Advocating dual coding as a means to protect small physician offices from inadequate preparation for ICD-10 amounts to another delay in implementing the new code set, asserts the Coalition for ICD-10.

The coalition--which includes the College of Healthcare Information Management Executives, the American Healthcare Information Management Association, the American Hospital Association, the American Medical Informatics Association and America's Health Insurance Plans, among others--maintains that dual coding is unworkable, confusing, costly and unnecessary. It adds that even the Centers for Medicare & Medicaid Services has come out against it as an unfeasible approach.

Among its arguments:

  • Dual coding would require complex and costly changes to major payment, clearinghouse and provider systems
  • The code system is used not just for billing, but also among providers for testing, prescribing and referring. The two sides would no longer be speaking the same language
  • It would interfere with the ability to effectively analyze costs, outcomes of care and patient safety
  • Payment, clearinghouse and provider systems involved claims over time and across providers would have to be rewritten to allow all possible combinations of mixed ICD-9 and ICD-10 claims

The biggest impediment to physician readiness to transition to ICD-10 remains uncertainty that the government will hold fast to the Oct. 1 deadline, according to the coalition.
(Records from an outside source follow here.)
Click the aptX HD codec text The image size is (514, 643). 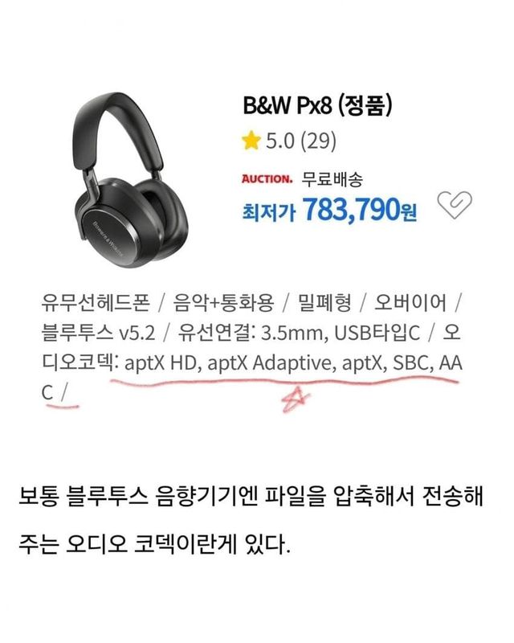pos(161,363)
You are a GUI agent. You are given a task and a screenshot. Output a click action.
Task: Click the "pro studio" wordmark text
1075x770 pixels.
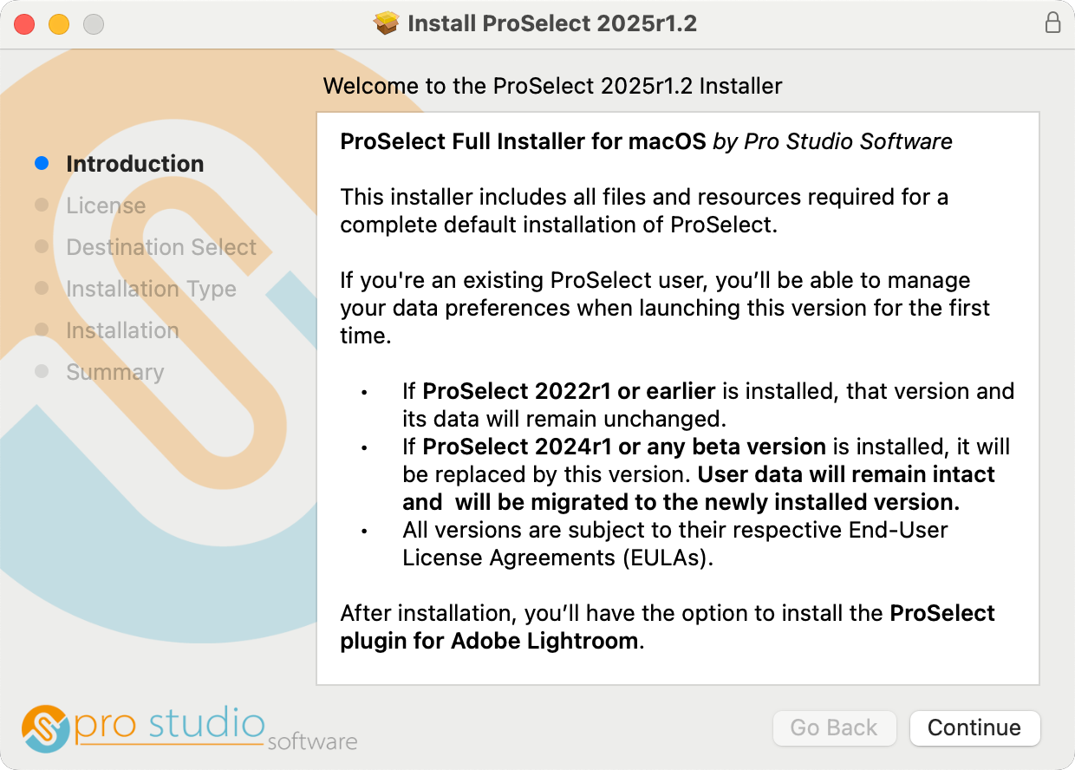pyautogui.click(x=169, y=725)
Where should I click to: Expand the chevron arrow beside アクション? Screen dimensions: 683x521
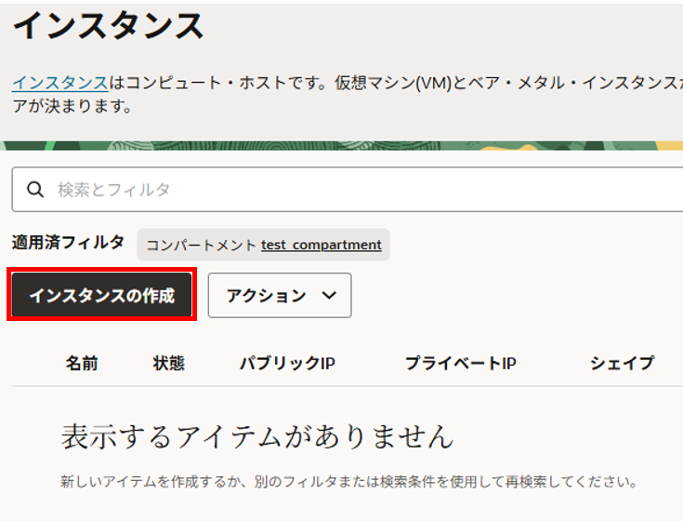pos(328,296)
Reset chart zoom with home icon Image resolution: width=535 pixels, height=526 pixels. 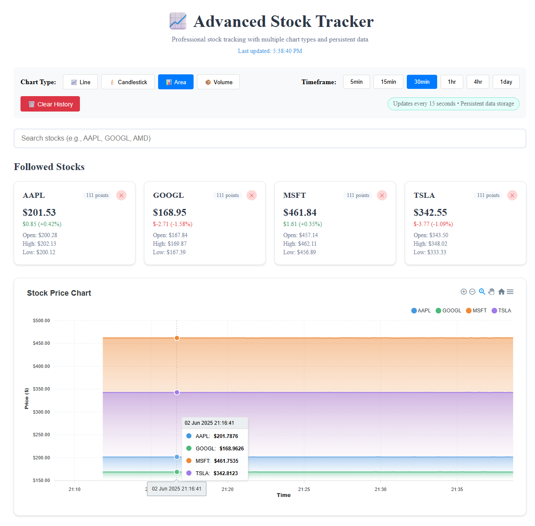coord(501,292)
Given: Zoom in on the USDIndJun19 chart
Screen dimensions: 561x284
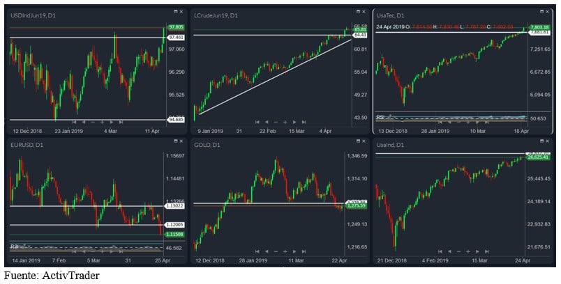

After two previous delays, the transition to ICD-10 resembles the children's game "Red Light, Green Light," Brett LeFevre, an associate at Salt Lake City-based healthcare consulting firm Leavitt Partners, wrote last summer in in a post for the Health Affairs Blog.

Many members of the House Energy and Commerce Committee's Subcommittee on Health in February made clear they oppose another delay. Still, Congress is expected this month to attempt a permanent fix to the Medicare Sustainable Growth Rate formula for reimbursing physicians, which could open the possibility that another ICD-10 delay could be added as an amendment, Health Data Management reports.